Well...she did really well for awhile on a little less sedation. Just a little while ago she woke up some more and started really moving and it sent her sats down a little so they drugged her up some more. She is making progress though and doing great, we could not ask her to do anything more than she is doing.

Today she is 6 months old. What a journey this has been.. I plan to save these blog entries for her later to read and so I wanted to write specifically to her for a minute....
Happy 6 month birthday, little miracle. You are incredible. You've given us more joy in these 6 months than I could ever tell you. I have learned and grown so much from you. You teach me about patience, strength, endurance, hope, love, compassion, gratitude and so much more. You make everyone around you want to be better and live better lives. I lack the words sometimes to tell you what you mean to me, what you do to my heart. Mommy loves you and I am so proud of you, my little angel. Look at what you've accomplished in 6 short months! Look at how much you've overcome and fought through! Your daddy and big brother adore you, you have stolen all of our hearts...

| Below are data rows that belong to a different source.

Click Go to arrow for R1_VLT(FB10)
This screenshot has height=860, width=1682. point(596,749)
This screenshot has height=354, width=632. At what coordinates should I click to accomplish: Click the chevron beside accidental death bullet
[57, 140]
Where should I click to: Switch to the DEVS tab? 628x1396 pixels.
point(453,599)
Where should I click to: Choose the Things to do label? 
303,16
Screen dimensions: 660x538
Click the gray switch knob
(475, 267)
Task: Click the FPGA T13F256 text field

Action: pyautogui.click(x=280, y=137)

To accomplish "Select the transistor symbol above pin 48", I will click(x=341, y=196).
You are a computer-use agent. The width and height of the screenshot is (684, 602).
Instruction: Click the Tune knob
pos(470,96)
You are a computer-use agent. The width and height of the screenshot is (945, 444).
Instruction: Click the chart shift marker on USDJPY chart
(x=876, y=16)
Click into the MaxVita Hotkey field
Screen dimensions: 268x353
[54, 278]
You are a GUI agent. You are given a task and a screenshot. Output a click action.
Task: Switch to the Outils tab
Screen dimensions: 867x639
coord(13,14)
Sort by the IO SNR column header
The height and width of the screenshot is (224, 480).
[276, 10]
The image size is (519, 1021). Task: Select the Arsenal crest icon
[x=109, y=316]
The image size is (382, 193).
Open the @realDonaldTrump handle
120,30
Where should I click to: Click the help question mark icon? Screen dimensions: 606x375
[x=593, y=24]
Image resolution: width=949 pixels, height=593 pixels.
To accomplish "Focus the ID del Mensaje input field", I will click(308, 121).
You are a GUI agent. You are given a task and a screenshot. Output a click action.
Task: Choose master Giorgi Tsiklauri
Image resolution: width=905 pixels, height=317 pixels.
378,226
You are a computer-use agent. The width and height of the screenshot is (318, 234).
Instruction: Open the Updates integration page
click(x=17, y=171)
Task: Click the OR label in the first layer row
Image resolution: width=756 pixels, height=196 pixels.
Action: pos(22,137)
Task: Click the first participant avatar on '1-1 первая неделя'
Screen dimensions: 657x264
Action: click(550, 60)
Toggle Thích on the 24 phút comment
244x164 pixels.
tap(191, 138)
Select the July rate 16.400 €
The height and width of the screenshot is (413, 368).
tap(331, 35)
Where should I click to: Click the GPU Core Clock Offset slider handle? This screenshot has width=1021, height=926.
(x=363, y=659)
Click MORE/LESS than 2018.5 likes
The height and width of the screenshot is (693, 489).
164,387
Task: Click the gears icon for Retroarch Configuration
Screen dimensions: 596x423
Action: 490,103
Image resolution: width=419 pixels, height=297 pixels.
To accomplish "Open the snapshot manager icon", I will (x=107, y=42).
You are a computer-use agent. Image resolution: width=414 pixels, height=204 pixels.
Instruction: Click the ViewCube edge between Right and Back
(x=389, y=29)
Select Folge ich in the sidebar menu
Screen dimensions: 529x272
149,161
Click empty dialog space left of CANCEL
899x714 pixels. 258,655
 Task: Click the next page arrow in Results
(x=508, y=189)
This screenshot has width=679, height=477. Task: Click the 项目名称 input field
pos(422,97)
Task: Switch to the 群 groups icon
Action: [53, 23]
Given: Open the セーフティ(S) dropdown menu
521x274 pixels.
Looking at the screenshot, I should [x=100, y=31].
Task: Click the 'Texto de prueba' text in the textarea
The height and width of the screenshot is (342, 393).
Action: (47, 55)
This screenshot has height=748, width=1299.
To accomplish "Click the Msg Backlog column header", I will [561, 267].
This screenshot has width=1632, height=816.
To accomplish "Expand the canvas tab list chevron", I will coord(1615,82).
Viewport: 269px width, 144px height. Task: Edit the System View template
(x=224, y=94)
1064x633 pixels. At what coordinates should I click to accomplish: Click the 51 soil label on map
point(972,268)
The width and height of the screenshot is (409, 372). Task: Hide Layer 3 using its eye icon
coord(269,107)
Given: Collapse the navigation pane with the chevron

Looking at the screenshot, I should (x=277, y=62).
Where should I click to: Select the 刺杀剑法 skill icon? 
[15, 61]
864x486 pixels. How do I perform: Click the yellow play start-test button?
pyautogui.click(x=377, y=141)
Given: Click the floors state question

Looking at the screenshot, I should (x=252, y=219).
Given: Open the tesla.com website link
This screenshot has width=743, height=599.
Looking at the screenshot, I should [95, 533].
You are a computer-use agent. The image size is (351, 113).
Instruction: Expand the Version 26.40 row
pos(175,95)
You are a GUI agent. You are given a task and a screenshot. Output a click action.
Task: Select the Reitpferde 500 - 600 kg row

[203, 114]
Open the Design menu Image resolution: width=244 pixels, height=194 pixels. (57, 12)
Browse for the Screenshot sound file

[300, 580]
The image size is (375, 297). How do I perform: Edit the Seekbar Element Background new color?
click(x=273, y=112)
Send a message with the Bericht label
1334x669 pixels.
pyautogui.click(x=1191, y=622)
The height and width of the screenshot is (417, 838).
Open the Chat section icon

I feel very humbled tonight as I think about the 6 months I've had with her that I wasn't sure I'd ever get. And I know there is much more time to come. I remember in my pregnancy, doctor after doctor told us to basically not expect much from her. That if she even made it through the pregnancy at all, it would be close to a miracle, and even if she did, surgery might be too much for her. I really let that get to me, I never expected to have her in my life. I tried to move on, even when she was still growing inside me everyday, kicking me and hiccuping. It was an aweful feeling, I tried to not get attached to her, and I tried to tell myself to already look to the next pregnancy. Each day since Febuary 29th, I have let go of those thoughts little by little and have been able to replace them with so much hope. So tonight as I watch her rest and hold her little swollen hand, my heart is extremely full.

9 comments:

Sally Jensen Interiors said...

Oh Ave...it truly is a miracle..I remember you telling me your plans for the next baby but at the same time you had so much more of a positive outlook then I know I would have had. I am so happy to hear that she is doing so well. Call me for anything!

Sheri Lee said...

I am so glad she is doing so well. You are amazing for your attitude through all of this! I never make comments because I never know what to say, but I am just happy and will pray fer little Bela's continued improvement. Please ask me for any help you might need.

S and K said...

ok tears.....that's pretty much all I have to say that was so sweet. And she is one awesome miracle that's for sure!

Ali said...

Ave. I am so bad about leaving comments, but I've been reading all your blog updates and keeping you guys in my heart and prayers. I am so grateful that things are going as well as they are. What an amazing miracle. What amazing examples you guys are in every way, you have given my so much strength and hope. It was so fun to spend some time with you guys last week! I loved it. Youre in my prayers. Lots of love, Ali

Ali said...

she is so beautiful!! I love her little face. She really is so lucky to have you and Tanner.

Marianne said...

Avery you are such a good mom and I know Bella can feel both you and Tanners strength! I am so happy to have just read all these posts and things are going good! You are all fighters and BELLA is a little champ!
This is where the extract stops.